──────── Data supplied ────────

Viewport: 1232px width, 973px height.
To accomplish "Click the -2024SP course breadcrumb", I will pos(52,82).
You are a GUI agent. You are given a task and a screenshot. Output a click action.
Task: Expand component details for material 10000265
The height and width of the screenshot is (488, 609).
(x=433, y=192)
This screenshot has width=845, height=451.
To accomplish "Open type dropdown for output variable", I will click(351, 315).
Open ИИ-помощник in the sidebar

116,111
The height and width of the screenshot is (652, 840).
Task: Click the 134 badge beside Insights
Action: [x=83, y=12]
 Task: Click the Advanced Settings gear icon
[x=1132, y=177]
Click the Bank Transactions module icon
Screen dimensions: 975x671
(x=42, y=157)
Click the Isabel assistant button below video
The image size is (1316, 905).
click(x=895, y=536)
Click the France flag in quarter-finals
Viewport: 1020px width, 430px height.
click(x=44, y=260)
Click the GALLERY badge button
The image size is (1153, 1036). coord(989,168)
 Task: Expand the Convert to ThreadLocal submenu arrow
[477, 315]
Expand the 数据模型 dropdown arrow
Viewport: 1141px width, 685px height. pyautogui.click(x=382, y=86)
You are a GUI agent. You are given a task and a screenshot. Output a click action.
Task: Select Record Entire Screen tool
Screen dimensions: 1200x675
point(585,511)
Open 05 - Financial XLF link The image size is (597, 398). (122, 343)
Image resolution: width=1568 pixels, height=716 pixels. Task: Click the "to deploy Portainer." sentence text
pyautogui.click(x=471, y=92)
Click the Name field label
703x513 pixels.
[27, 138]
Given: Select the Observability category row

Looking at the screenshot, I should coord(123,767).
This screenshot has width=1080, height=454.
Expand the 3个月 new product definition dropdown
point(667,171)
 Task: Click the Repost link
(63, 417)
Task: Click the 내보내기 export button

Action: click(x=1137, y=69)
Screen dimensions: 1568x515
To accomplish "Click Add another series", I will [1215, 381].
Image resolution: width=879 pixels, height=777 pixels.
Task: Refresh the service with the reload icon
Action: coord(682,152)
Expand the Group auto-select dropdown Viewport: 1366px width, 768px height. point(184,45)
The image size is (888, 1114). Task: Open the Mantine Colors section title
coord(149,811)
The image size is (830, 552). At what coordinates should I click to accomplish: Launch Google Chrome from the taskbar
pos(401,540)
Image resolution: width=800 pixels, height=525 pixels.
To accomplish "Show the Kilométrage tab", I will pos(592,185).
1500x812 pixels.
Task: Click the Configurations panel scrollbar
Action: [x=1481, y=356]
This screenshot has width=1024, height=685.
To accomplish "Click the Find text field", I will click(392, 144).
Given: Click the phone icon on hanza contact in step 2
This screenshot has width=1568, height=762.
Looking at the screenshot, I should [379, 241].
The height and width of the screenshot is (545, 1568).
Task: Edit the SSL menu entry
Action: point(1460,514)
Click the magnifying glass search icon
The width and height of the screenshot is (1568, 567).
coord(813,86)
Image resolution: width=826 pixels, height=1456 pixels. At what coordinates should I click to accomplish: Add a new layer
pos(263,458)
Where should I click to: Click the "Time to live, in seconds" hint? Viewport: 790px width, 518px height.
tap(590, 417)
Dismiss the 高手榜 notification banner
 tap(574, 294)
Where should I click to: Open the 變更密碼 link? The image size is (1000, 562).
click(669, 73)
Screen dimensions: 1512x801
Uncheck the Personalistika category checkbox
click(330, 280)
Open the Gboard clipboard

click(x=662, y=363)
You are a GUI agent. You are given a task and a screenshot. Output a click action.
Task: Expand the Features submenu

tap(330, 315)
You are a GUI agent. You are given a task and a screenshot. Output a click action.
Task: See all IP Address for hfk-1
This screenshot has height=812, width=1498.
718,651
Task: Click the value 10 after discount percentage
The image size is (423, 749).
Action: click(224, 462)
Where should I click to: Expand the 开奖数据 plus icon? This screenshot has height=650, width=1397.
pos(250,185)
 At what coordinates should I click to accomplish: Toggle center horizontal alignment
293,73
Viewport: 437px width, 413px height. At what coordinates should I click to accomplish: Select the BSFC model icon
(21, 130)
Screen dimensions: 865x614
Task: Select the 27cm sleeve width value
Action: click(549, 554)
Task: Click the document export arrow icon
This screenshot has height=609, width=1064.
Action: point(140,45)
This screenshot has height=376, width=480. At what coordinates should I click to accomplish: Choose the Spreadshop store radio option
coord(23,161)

────────

## Task details
Would you please restate all of the entries exactly?

## Finished exercise
Viewport: 1232px width, 973px height.
To accomplish "Click the -2024SP course breadcrumb", I will pos(52,82).
You are a GUI agent. You are given a task and a screenshot. Output a click action.
Task: Expand component details for material 10000265
The height and width of the screenshot is (488, 609).
(x=433, y=192)
This screenshot has width=845, height=451.
To accomplish "Open type dropdown for output variable", I will click(351, 315).
Open ИИ-помощник in the sidebar

116,111
The height and width of the screenshot is (652, 840).
Task: Click the 134 badge beside Insights
Action: [x=83, y=12]
 Task: Click the Advanced Settings gear icon
[x=1132, y=177]
Click the Bank Transactions module icon
Screen dimensions: 975x671
(x=42, y=157)
Click the Isabel assistant button below video
The image size is (1316, 905).
click(x=895, y=536)
Click the France flag in quarter-finals
Viewport: 1020px width, 430px height.
click(x=44, y=260)
Click the GALLERY badge button
The image size is (1153, 1036). coord(989,168)
 Task: Expand the Convert to ThreadLocal submenu arrow
[477, 315]
Expand the 数据模型 dropdown arrow
Viewport: 1141px width, 685px height. pyautogui.click(x=382, y=86)
You are a GUI agent. You are given a task and a screenshot. Output a click action.
Task: Select Record Entire Screen tool
Screen dimensions: 1200x675
point(585,511)
Open 05 - Financial XLF link The image size is (597, 398). (122, 343)
Image resolution: width=1568 pixels, height=716 pixels. Task: Click the "to deploy Portainer." sentence text
pyautogui.click(x=471, y=92)
Click the Name field label
703x513 pixels.
[27, 138]
Given: Select the Observability category row

Looking at the screenshot, I should coord(123,767).
This screenshot has width=1080, height=454.
Expand the 3个月 new product definition dropdown
point(667,171)
 Task: Click the Repost link
(63, 417)
Task: Click the 내보내기 export button

Action: click(x=1137, y=69)
Screen dimensions: 1568x515
To accomplish "Click Add another series", I will [1215, 381].
Image resolution: width=879 pixels, height=777 pixels.
Task: Refresh the service with the reload icon
Action: coord(682,152)
Expand the Group auto-select dropdown Viewport: 1366px width, 768px height. point(184,45)
The image size is (888, 1114). Task: Open the Mantine Colors section title
coord(149,811)
The image size is (830, 552). At what coordinates should I click to accomplish: Launch Google Chrome from the taskbar
pos(401,540)
Image resolution: width=800 pixels, height=525 pixels.
To accomplish "Show the Kilométrage tab", I will pos(592,185).
1500x812 pixels.
Task: Click the Configurations panel scrollbar
Action: [x=1481, y=356]
This screenshot has width=1024, height=685.
To accomplish "Click the Find text field", I will click(392, 144).
Given: Click the phone icon on hanza contact in step 2
This screenshot has width=1568, height=762.
Looking at the screenshot, I should [379, 241].
The height and width of the screenshot is (545, 1568).
Task: Edit the SSL menu entry
Action: point(1460,514)
Click the magnifying glass search icon
The width and height of the screenshot is (1568, 567).
coord(813,86)
Image resolution: width=826 pixels, height=1456 pixels. At what coordinates should I click to accomplish: Add a new layer
pos(263,458)
Where should I click to: Click the "Time to live, in seconds" hint? Viewport: 790px width, 518px height.
tap(590, 417)
Dismiss the 高手榜 notification banner
 tap(574, 294)
Where should I click to: Open the 變更密碼 link? The image size is (1000, 562).
click(669, 73)
Screen dimensions: 1512x801
Uncheck the Personalistika category checkbox
click(330, 280)
Open the Gboard clipboard

click(x=662, y=363)
You are a GUI agent. You are given a task and a screenshot. Output a click action.
Task: Expand the Features submenu

tap(330, 315)
You are a GUI agent. You are given a task and a screenshot. Output a click action.
Task: See all IP Address for hfk-1
This screenshot has height=812, width=1498.
718,651
Task: Click the value 10 after discount percentage
The image size is (423, 749).
Action: click(224, 462)
Where should I click to: Expand the 开奖数据 plus icon? This screenshot has height=650, width=1397.
pos(250,185)
 At what coordinates should I click to accomplish: Toggle center horizontal alignment
293,73
Viewport: 437px width, 413px height. At what coordinates should I click to accomplish: Select the BSFC model icon
(21, 130)
Screen dimensions: 865x614
Task: Select the 27cm sleeve width value
Action: click(549, 554)
Task: Click the document export arrow icon
This screenshot has height=609, width=1064.
Action: point(140,45)
This screenshot has height=376, width=480. At what coordinates should I click to accomplish: Choose the Spreadshop store radio option
coord(23,161)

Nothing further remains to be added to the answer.